◆ **Supplied material**:
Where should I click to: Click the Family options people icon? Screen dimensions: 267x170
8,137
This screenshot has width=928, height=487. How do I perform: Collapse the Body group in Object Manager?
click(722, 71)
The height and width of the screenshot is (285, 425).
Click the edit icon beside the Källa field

==

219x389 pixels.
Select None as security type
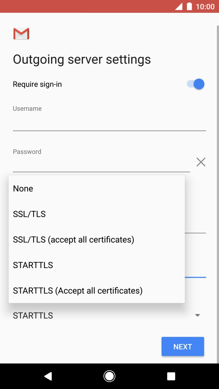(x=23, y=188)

---

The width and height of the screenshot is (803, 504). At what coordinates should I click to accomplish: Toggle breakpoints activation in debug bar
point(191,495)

◆ **Exercise goal**: From the records above, copy out the line with "The height and", the line with "Click the edit icon beside the Källa field", and every line between them, word for word.

◆ **Finished exercise**:
The height and width of the screenshot is (285, 425).
Click the edit icon beside the Källa field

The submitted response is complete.